Starting at the line that holds "This screenshot has height=538, width=768." and stopping at the line that holds "You are a computer-use agent. The image size is (700, 393).", restate the records below word for word, with both of those lines included.
-------- Data to process
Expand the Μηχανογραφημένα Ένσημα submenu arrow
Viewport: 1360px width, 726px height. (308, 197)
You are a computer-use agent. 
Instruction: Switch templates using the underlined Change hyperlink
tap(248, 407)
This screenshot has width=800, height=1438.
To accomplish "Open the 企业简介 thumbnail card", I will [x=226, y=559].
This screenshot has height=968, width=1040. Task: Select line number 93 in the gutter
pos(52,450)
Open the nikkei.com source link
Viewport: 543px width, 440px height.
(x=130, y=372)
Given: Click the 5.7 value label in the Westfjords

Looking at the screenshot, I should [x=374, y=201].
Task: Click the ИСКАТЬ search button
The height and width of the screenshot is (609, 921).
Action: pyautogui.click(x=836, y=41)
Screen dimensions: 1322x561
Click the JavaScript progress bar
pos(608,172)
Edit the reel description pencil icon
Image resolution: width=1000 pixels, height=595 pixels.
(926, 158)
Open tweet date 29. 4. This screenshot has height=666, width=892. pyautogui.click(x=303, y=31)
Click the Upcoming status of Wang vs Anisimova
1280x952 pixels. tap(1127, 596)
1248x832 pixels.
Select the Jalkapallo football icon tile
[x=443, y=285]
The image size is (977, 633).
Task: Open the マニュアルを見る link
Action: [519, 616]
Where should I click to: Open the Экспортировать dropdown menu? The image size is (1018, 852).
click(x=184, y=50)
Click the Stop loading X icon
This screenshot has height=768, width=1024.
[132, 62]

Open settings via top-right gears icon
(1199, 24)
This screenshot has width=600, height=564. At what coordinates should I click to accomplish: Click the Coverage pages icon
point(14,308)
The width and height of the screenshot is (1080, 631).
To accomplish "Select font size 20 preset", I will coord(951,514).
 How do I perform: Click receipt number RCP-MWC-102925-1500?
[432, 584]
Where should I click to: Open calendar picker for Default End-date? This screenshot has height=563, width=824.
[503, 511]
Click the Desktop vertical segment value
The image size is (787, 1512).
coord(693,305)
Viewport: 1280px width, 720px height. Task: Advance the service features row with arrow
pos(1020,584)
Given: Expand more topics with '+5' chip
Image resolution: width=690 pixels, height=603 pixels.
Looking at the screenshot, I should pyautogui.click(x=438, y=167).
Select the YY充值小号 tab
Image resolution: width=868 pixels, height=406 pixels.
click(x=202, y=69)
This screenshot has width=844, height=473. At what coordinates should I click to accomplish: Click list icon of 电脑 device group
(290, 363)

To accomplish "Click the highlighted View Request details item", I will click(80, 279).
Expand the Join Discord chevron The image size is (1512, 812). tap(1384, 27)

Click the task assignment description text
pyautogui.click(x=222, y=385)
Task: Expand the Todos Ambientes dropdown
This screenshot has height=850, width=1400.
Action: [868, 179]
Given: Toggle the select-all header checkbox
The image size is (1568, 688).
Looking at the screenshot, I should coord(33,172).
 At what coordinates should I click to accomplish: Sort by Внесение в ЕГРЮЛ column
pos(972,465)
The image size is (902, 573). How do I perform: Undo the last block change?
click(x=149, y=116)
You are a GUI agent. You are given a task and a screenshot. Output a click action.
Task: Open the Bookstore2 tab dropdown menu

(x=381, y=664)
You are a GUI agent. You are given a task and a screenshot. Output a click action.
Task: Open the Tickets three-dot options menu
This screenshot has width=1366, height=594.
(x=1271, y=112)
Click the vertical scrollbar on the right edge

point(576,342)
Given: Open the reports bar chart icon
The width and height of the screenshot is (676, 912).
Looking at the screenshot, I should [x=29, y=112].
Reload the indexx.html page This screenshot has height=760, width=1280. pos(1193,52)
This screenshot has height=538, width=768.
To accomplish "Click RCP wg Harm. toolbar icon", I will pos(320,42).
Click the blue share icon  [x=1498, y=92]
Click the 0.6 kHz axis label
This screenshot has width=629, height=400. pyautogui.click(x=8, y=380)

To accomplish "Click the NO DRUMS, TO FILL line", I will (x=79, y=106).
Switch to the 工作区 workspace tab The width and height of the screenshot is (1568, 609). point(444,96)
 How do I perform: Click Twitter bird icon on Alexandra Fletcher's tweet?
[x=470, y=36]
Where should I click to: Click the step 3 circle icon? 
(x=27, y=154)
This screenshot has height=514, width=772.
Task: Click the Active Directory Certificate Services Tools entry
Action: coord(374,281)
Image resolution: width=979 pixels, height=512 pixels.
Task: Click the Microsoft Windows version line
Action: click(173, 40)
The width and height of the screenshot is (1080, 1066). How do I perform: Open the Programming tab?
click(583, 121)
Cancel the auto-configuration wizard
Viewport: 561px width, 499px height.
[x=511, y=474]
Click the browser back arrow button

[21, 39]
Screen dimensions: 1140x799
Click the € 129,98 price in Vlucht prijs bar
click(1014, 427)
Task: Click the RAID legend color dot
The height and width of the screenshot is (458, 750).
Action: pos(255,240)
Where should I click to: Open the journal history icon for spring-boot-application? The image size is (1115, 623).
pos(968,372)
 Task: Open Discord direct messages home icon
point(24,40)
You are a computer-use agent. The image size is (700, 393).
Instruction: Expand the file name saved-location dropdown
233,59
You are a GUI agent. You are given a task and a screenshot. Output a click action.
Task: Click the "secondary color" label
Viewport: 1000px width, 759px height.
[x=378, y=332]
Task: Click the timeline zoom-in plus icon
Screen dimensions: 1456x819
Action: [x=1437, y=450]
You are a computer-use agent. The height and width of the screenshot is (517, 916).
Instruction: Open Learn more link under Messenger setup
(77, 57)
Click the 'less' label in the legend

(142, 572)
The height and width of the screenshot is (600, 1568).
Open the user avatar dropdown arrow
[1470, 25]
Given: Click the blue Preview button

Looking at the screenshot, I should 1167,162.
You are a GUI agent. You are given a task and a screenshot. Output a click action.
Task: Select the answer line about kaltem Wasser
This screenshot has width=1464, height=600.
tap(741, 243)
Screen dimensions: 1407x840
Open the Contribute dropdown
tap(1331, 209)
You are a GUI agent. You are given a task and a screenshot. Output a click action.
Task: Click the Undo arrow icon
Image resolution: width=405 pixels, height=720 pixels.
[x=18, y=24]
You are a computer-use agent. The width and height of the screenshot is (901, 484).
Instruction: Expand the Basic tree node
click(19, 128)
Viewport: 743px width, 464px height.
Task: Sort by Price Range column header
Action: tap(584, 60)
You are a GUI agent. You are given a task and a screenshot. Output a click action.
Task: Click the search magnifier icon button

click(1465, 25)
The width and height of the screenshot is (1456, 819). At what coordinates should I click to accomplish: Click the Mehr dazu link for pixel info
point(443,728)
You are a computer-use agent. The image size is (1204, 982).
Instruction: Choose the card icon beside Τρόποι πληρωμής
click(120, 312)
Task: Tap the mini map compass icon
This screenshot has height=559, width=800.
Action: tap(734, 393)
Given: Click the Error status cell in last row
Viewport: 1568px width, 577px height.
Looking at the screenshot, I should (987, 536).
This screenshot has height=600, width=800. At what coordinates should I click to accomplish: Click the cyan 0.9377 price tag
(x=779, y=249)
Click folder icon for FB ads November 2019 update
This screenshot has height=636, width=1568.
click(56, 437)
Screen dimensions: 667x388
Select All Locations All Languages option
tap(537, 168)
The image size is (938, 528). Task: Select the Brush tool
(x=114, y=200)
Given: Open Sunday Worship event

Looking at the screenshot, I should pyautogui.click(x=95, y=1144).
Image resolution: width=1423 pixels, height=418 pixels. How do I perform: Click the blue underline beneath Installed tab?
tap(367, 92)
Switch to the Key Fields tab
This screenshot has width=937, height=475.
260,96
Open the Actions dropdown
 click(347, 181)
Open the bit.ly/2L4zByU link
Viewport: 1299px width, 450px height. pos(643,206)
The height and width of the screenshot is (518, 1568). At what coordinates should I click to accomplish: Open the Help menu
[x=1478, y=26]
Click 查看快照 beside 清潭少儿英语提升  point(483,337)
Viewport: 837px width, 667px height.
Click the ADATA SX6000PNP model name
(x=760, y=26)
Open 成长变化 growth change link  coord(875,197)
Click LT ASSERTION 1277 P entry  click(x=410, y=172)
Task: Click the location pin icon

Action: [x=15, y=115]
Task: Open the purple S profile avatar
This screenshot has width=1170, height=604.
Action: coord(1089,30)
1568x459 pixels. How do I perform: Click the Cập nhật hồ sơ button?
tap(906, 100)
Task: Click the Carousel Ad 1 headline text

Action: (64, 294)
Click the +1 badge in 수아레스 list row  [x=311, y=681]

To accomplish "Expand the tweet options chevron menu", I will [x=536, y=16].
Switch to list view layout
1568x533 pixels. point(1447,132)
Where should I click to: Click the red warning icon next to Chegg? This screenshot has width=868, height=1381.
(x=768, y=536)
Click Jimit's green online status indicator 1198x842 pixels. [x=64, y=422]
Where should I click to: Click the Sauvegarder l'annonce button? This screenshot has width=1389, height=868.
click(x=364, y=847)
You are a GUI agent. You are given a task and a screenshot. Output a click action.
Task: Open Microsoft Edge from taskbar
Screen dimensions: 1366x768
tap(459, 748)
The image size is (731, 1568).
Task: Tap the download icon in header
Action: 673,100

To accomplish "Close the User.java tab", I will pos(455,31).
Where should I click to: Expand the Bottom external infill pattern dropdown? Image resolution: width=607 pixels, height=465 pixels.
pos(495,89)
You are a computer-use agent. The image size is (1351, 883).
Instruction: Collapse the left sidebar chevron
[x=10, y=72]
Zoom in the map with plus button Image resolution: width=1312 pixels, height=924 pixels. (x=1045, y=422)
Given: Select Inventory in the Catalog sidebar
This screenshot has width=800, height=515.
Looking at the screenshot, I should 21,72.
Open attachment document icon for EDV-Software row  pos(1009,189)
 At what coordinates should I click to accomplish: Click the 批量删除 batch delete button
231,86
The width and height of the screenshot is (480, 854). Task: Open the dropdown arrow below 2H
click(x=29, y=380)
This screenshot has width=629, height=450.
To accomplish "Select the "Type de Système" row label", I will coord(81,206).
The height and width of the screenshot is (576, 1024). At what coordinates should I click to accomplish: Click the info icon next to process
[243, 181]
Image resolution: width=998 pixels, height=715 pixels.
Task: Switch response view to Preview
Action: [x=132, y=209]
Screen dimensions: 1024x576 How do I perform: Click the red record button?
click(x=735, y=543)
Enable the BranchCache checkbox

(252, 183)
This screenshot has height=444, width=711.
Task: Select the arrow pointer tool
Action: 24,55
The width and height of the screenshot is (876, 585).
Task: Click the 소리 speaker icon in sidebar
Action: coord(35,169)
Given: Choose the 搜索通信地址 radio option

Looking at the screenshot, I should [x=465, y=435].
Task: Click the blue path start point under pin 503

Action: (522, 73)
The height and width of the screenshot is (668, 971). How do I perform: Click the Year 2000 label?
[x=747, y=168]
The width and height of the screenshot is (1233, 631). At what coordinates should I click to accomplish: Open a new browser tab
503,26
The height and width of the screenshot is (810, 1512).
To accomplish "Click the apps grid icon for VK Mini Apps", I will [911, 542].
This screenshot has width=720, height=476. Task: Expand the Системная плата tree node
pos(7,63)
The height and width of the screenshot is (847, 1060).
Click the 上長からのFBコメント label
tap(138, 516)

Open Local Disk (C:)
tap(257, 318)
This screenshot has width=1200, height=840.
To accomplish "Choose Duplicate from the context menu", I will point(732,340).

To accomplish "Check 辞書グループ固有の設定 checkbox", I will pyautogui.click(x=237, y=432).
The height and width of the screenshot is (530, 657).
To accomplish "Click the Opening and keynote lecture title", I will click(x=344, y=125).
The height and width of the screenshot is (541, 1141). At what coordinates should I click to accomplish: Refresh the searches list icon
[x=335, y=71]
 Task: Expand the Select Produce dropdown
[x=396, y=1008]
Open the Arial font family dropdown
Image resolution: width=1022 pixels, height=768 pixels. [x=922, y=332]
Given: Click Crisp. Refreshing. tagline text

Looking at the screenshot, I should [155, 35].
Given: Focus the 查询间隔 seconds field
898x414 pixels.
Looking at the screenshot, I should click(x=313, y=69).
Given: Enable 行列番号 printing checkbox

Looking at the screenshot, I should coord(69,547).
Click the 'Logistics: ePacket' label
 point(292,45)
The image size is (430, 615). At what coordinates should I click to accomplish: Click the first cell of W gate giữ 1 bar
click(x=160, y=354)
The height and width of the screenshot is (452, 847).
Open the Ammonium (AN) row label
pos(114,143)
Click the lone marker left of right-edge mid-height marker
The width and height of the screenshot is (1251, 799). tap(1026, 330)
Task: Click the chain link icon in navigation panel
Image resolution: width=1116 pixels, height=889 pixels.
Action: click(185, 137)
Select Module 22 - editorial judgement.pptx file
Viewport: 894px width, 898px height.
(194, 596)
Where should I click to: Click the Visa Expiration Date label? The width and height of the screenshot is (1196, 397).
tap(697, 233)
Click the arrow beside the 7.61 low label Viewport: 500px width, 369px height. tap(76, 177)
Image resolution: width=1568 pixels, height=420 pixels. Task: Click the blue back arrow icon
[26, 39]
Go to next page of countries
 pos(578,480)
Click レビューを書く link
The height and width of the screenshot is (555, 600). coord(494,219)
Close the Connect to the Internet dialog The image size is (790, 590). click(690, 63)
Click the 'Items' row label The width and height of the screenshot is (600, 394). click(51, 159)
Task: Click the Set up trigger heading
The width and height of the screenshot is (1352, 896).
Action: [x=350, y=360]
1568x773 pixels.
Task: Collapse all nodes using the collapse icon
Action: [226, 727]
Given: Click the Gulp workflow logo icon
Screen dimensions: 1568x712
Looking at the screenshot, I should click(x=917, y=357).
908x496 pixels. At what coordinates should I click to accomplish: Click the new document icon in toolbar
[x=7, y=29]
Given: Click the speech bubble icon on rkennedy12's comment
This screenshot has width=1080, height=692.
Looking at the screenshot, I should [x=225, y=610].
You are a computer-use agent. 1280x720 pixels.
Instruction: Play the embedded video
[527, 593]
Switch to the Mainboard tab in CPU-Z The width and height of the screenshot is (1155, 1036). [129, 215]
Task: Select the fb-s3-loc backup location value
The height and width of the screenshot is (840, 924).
----------------
Exercise output ->
This screenshot has height=538, width=768.
To accomplish "Click RCP wg Harm. toolbar icon", I will pos(320,42).
Click the blue share icon  [x=1498, y=92]
Click the 0.6 kHz axis label
This screenshot has width=629, height=400. pyautogui.click(x=8, y=380)

To accomplish "Click the NO DRUMS, TO FILL line", I will (x=79, y=106).
Switch to the 工作区 workspace tab The width and height of the screenshot is (1568, 609). point(444,96)
 How do I perform: Click Twitter bird icon on Alexandra Fletcher's tweet?
[x=470, y=36]
Where should I click to: Click the step 3 circle icon? 
(x=27, y=154)
This screenshot has height=514, width=772.
Task: Click the Active Directory Certificate Services Tools entry
Action: coord(374,281)
Image resolution: width=979 pixels, height=512 pixels.
Task: Click the Microsoft Windows version line
Action: click(173, 40)
The width and height of the screenshot is (1080, 1066). How do I perform: Open the Programming tab?
click(583, 121)
Cancel the auto-configuration wizard
Viewport: 561px width, 499px height.
[x=511, y=474]
Click the browser back arrow button

[21, 39]
Screen dimensions: 1140x799
Click the € 129,98 price in Vlucht prijs bar
click(1014, 427)
Task: Click the RAID legend color dot
The height and width of the screenshot is (458, 750).
Action: pos(255,240)
Where should I click to: Open the journal history icon for spring-boot-application? The image size is (1115, 623).
pos(968,372)
 Task: Open Discord direct messages home icon
point(24,40)
You are a computer-use agent. The image size is (700, 393).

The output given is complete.